___ DATENSÄTZE ZUR AUFGABE ___
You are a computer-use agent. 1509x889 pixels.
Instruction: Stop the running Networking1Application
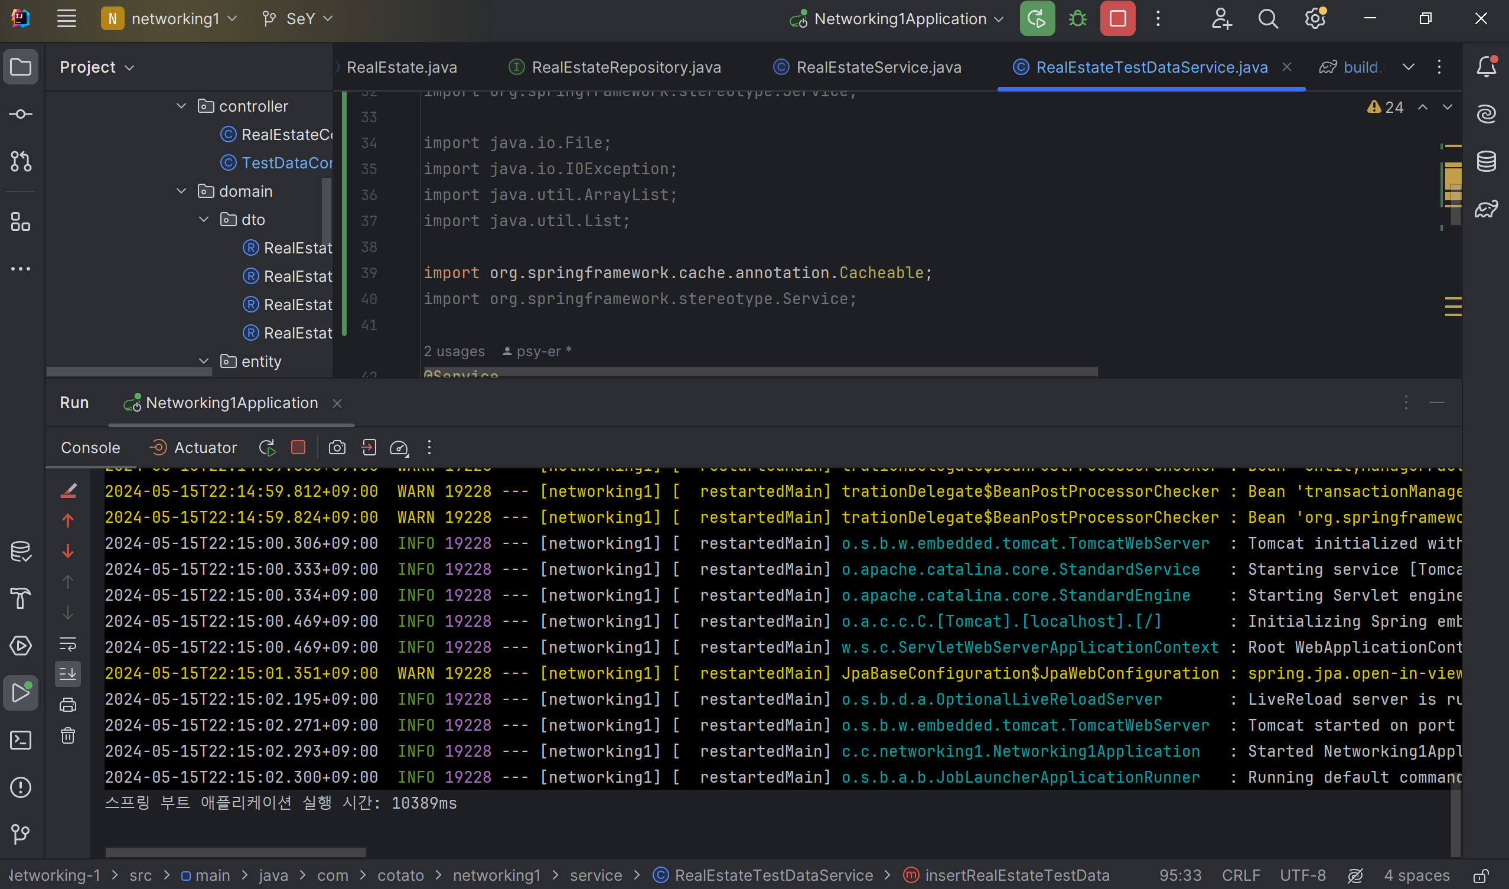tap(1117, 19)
___
___ DATENSÄTZE ZUR AUFGABE ___
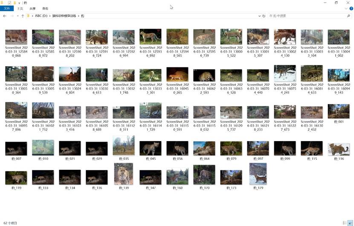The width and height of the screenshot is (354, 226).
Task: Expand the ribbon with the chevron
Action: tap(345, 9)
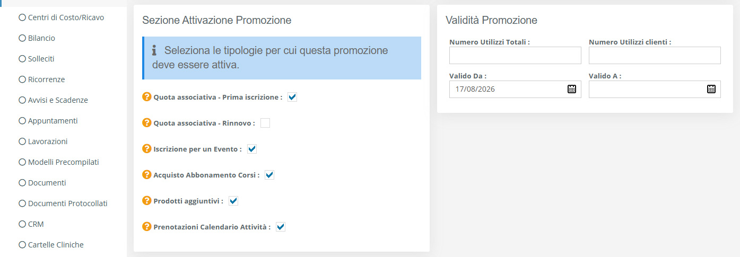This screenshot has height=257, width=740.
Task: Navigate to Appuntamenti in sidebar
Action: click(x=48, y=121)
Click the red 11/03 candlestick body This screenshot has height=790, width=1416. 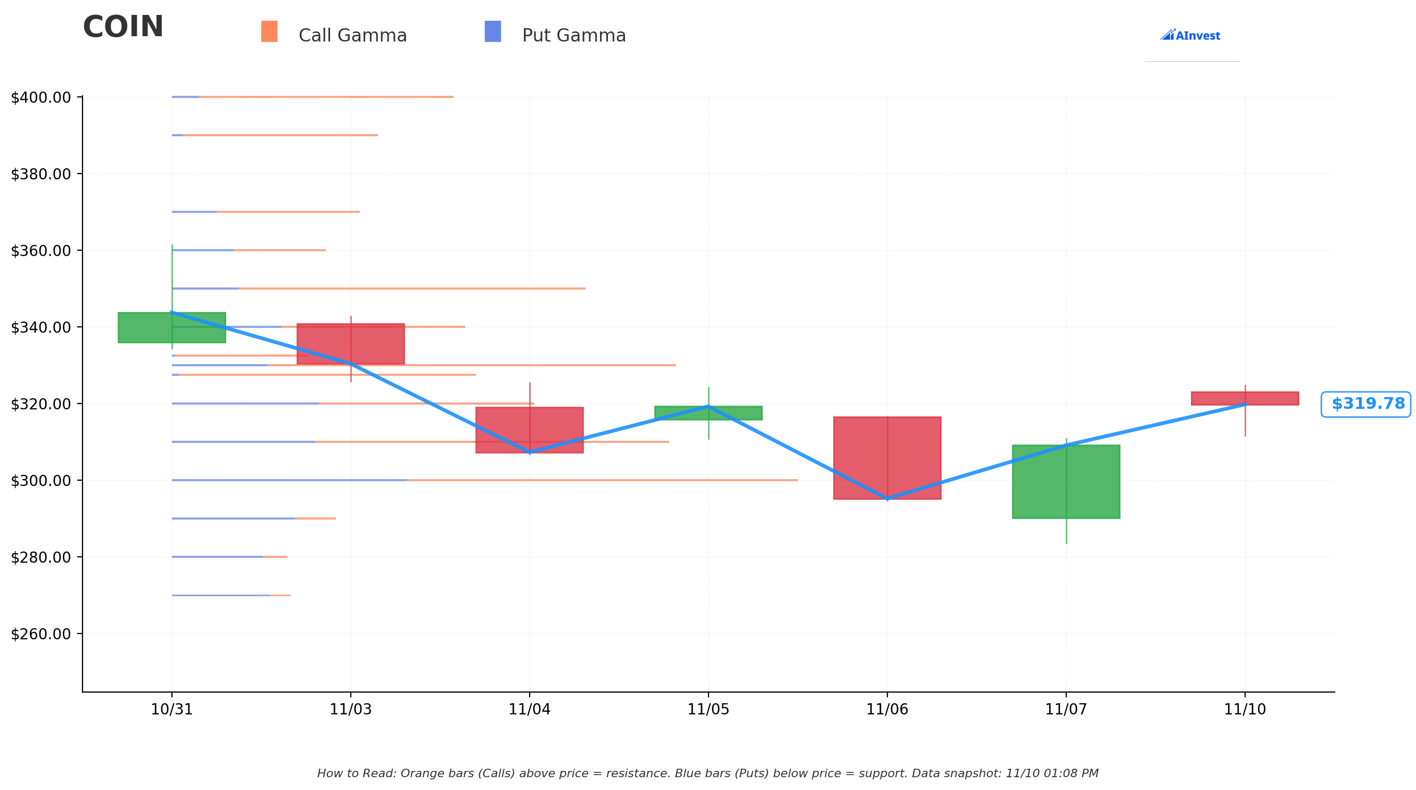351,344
___
___ DATENSÄTZE ZUR AUFGABE ___
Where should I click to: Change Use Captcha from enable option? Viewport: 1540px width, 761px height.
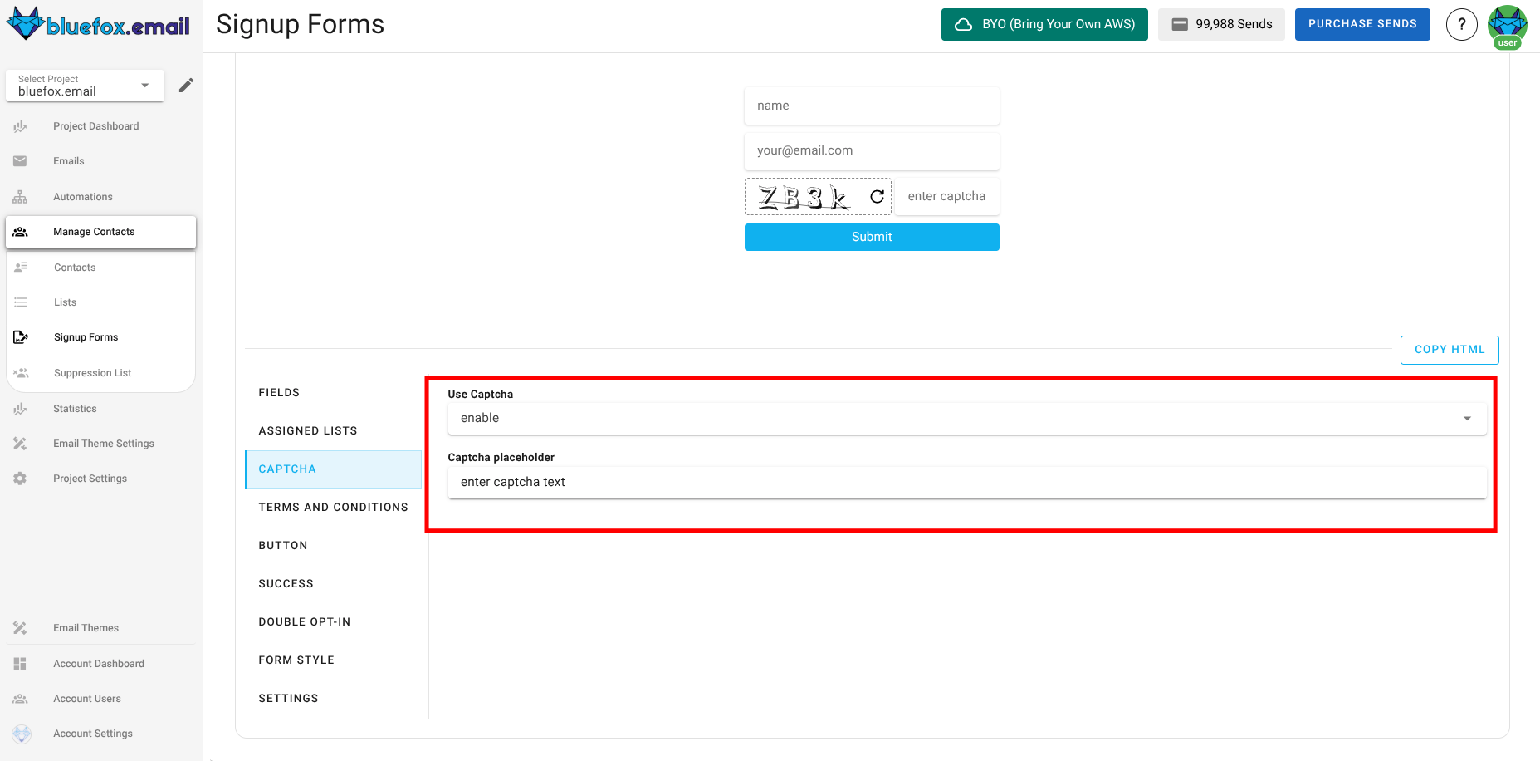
___
Schreiben Sie die Zeilen von der Zeile mit "You are a computer-use" bis einschließlich der Zeile mit "tap(1117, 19)" genau ab. Lassen Sie die Bilder in Ihrer Antwort weg.

You are a computer-use agent. 1509x889 pixels.
Instruction: Stop the running Networking1Application
tap(1117, 19)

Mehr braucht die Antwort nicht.